** TEXT BLOCK follows **
Thank you Mark Alderton (Sovereign Grace Fellowship, Minneapolis) for the following quote!
Pseudo faith always arranges a way out to serve in case God fails. Real faith knows only one way and gladly allows itself to be stripped of any second way or makeshift substitutes. For true faith, it is either God or total collapse. And not since Adam first stood up on earth has God failed a single man or woman who trusted Him.
The man of pseudo faith will fight for his verbal creed but refuse flatly to allow himself to get into a predicament where his future must depend upon that creed being true. He always provides himself with secondary ways of escape so he will have a way out if the roof caves in.
The faith of Paul or Luther was a revolutionizing thing. It upset the whole life of the individual and made him into another person altogether. It laid hold on the life and brought it under obedience to Christ. It took up its cross and followed along after Jesus with no intention of going back. It said goodbye to its old friends as certainly as Elijah when he stepped into the fiery chariot and went away in the whirlwind. It had a finality about it … It realigned all life’s actions and brought them into accord with the will of God.
What we need very badly these days is a company of Christians who are prepared to trust God as completely now, as they must do at the last day. For each of us the time is surely coming when we shall have nothing but God! Health and wealth and friends and hiding places will all be swept away and we shall have only God. To the man of pseudo faith that is a terrifying thought, but to real faith it is one of the most comforting thoughts the heart can entertain.
It would be a tragedy indeed to come to the place where we have no other but God and find that we had not really been trusting God during the days or our earthly sojourn. It would be better to invite God now to remove every false trust, to disengage our hearts from all secret hiding places and to bring us out into the open where we can discover for ourselves whether we actually trust Him. This is a harsh cure for our troubles, it is a sure one! Gentler cures may be too weak to do the work. And time is running out on us.
** End of TEXT BLOCK **
» YOUR TASKS:
(1) Please decide whether each statement agrees with the passage on pseudo faith above, answering yes or no and quoting the words that settle it.
(a) Real faith keeps a second way ready in case God fails.
(b) The faith of Paul or Luther is called a revolutionizing thing.
(c) To real faith, the thought of having only God is terrifying.
(2) Answer these questions from the passage on pseudo faith:
(a) Who is thanked for the quote?
(b) What will the man of pseudo faith fight for?
(c) Who is said to have stepped into the fiery chariot?
The records that come next are from a different source than the passage on pseudo faith.
** DATA FOR ANALYSIS follows **
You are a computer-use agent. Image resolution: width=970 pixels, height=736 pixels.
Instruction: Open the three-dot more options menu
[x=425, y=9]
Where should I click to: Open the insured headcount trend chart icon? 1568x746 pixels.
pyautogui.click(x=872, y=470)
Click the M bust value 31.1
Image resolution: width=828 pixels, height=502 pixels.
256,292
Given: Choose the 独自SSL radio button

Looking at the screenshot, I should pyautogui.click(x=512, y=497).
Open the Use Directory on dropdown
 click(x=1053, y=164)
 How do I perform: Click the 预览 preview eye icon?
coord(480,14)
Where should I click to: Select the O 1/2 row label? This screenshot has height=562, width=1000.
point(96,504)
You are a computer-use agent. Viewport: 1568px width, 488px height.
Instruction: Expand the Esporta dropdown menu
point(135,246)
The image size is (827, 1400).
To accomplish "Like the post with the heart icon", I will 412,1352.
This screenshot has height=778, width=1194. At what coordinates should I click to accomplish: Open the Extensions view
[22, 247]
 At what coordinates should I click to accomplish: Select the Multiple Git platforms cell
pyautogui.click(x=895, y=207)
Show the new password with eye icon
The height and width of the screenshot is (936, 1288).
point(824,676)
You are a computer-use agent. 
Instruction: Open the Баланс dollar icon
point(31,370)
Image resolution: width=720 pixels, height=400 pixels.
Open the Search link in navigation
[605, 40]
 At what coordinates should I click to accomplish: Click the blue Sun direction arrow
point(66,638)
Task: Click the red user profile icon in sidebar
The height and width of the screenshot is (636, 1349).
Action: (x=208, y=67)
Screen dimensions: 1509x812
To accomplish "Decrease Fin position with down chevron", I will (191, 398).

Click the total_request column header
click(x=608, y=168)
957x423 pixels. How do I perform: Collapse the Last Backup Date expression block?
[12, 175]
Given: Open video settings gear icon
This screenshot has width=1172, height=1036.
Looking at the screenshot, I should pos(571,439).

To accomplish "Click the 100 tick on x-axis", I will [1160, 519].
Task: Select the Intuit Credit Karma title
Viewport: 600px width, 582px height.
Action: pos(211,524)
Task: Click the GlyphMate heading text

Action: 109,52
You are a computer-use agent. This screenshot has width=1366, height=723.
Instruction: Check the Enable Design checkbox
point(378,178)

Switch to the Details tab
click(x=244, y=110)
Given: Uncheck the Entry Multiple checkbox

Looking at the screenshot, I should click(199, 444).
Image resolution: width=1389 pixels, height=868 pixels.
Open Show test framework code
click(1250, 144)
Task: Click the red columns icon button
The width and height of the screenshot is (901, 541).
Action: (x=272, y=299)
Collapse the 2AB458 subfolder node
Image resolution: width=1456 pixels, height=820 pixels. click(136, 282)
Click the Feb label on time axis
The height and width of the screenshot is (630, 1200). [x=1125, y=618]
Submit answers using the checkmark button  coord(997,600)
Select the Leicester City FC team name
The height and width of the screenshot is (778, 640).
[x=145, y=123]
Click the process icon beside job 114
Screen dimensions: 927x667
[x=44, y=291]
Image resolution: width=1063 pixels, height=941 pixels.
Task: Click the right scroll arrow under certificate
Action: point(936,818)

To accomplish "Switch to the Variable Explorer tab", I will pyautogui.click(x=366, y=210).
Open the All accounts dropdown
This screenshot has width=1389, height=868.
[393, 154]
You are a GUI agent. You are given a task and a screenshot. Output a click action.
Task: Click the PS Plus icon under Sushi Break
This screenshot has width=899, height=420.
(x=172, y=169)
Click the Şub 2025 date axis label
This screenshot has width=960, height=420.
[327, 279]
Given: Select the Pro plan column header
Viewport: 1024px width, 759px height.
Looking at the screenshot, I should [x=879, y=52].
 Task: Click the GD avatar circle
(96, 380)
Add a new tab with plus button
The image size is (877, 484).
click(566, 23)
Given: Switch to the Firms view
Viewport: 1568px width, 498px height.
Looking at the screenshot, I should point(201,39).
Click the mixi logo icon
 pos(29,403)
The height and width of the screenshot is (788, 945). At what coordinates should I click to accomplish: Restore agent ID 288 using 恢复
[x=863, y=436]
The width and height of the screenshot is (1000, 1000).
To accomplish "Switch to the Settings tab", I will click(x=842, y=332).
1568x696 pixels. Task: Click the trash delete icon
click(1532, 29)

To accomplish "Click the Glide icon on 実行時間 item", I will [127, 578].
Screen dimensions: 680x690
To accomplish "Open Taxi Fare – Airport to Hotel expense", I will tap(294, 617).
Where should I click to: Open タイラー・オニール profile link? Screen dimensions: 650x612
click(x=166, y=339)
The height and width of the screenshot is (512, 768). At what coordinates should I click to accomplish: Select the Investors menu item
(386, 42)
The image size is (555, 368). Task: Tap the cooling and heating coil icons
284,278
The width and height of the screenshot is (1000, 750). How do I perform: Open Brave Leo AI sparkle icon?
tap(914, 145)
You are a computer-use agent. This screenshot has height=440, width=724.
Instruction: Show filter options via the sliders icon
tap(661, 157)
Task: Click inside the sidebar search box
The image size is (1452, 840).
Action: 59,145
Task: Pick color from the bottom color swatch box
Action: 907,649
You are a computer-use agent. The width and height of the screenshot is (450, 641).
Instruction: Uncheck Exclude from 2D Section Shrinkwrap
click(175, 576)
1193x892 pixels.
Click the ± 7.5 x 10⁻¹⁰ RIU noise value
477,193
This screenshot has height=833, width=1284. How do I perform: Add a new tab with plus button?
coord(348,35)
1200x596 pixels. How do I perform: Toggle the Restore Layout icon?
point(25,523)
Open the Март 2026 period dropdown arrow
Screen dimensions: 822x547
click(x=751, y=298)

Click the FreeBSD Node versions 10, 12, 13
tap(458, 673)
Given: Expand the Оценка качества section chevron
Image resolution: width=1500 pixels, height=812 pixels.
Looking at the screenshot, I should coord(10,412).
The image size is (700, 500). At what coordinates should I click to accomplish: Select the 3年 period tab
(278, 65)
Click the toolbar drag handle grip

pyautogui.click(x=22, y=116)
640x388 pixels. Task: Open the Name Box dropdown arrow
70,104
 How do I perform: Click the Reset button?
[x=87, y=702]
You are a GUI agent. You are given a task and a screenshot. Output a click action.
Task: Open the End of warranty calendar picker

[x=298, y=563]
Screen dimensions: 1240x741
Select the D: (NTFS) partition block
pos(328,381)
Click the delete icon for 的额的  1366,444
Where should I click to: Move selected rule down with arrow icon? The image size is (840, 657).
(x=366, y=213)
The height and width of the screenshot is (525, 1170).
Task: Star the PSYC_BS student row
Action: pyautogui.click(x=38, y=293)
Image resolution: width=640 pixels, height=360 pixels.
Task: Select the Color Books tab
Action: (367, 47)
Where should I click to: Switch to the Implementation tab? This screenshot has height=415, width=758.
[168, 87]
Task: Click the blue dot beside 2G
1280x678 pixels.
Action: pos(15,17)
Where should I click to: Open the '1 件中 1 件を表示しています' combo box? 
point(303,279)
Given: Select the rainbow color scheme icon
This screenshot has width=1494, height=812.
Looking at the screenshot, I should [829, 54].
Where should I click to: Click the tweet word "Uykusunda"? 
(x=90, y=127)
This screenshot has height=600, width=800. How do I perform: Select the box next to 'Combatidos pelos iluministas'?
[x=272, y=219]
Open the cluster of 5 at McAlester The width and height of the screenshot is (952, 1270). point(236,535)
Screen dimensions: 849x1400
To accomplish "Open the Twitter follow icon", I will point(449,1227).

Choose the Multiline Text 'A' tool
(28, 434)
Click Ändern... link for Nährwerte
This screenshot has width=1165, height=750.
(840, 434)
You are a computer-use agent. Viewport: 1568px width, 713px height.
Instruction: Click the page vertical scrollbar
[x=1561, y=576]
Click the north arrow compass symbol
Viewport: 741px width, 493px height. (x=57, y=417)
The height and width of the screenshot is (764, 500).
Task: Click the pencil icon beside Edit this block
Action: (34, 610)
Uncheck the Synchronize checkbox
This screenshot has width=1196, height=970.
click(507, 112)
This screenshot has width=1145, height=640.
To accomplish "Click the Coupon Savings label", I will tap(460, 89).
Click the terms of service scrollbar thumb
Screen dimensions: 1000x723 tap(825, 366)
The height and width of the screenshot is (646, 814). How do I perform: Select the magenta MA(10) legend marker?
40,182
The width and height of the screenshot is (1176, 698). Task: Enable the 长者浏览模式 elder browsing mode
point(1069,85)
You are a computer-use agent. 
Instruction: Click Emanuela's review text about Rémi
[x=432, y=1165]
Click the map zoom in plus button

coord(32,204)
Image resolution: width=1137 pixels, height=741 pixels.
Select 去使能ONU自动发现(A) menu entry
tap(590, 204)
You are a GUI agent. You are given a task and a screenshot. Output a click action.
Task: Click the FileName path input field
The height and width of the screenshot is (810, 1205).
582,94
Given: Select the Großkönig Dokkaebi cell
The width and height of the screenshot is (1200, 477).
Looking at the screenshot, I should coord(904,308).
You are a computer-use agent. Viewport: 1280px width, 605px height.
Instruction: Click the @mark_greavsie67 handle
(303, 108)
** End of DATA FOR ANALYSIS **
» SOLUTIONS TO THE PROBLEMS:
(1)
(a) No: "Real faith knows only one way and gladly allows itself to be stripped of any second way or makeshift substitutes."
(b) Yes: "The faith of Paul or Luther was a revolutionizing thing."
(c) No: "To the man of pseudo faith that is a terrifying thought, but to real faith it is one of the most comforting thoughts the heart can entertain."

(2)
(a) Mark Alderton (Sovereign Grace Fellowship, Minneapolis)
(b) His verbal creed
(c) Elijah